However, there are cases at the other end of the scale that might pose greater difficulties, even allowing for contributory negligence. Take a situation in which one is in one's home at night, perhaps alone. A burglar comes in and, very frightened, one goes downstairs to see what is going on. One notices straight away that the burglar is either armed—this is important—to extent of having, say, a knuckleduster on or a poker in his hand. In a fit of fear, one takes what might subsequently be thought to be a dramatic step. One takes the shotgun down from the wall and shoots the burglar. Who knows whether self-defence would apply? The view taken by the jury would depend on the directions that they were given and on the facts of the case.

However, the point is that there is a potential sticking-in-the-throat problem when the civil action by the victim—in this case the burglar—takes place. The burglar is a man aged 25 to 30. Let us assume that the damage done by the householder is brief, not prolonged, but of such severity as to render the burglar incapable of active work for the rest of his life.
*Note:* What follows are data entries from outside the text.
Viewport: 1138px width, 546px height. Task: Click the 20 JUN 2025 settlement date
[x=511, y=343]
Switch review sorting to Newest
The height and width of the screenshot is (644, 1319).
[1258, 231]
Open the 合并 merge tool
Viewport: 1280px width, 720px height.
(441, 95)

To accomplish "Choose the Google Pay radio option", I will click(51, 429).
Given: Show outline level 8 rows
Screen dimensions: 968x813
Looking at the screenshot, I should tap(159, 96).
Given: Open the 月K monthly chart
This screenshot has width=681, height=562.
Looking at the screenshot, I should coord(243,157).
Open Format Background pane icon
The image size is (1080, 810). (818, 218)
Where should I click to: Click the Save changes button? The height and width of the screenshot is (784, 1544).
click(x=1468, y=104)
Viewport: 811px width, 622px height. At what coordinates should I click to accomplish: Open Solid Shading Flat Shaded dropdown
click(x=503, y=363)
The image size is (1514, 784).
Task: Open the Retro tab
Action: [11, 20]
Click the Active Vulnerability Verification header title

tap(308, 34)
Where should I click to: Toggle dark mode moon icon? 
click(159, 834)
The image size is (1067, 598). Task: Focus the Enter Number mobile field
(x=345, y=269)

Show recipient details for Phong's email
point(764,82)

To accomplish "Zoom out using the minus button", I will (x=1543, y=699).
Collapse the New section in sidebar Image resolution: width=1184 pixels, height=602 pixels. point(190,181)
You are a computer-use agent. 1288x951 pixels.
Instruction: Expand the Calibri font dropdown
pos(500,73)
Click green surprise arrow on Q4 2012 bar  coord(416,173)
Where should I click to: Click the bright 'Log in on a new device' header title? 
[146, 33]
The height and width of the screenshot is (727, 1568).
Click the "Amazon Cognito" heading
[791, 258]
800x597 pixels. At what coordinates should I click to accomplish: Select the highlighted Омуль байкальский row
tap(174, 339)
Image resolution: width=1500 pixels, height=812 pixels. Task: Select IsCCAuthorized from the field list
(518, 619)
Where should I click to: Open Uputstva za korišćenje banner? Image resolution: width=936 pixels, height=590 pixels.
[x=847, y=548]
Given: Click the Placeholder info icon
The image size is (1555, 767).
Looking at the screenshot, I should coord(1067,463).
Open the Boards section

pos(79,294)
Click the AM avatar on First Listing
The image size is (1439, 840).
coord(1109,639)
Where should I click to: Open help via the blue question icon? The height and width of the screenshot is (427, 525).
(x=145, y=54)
It is not inconceivable that the victim, who may have a rotten bad character, may seek to commence a civil action. That could involve his suing for, shall we say, £500,000. The difficulty arises that, even with a strong contributory negligence system, if the so-called burglar—the wrong 'un—is found to be not just 90 per cent., but 95 or 96 per cent. contributorily negligent in a civil court, his original victim can still end up paying out a substantial sum. That sum may be £4,000, £5,000 or £6,000, whereas a blameless suer would have got £500,000. Even on that level, however, something sticks in one's throat, which is why that point must be addressed.

Mr. Stinchcombe: The hon. Gentleman is making a powerful speech against the new clause and in favour of the existing system. Does he agree that the new clause fails to distinguish between good and bad cases and will treat all cases exactly the same? The beaten prostitute would not be able to sue for damages.

Mr. Malins: The hon. Gentleman, whom I have known well over the years, is teasing me. He said that I made a good, powerful speech. I then waited for the punchline, which was also extremely powerful but said that it was against my own argument. I take that on the chin, as I take all such remarks.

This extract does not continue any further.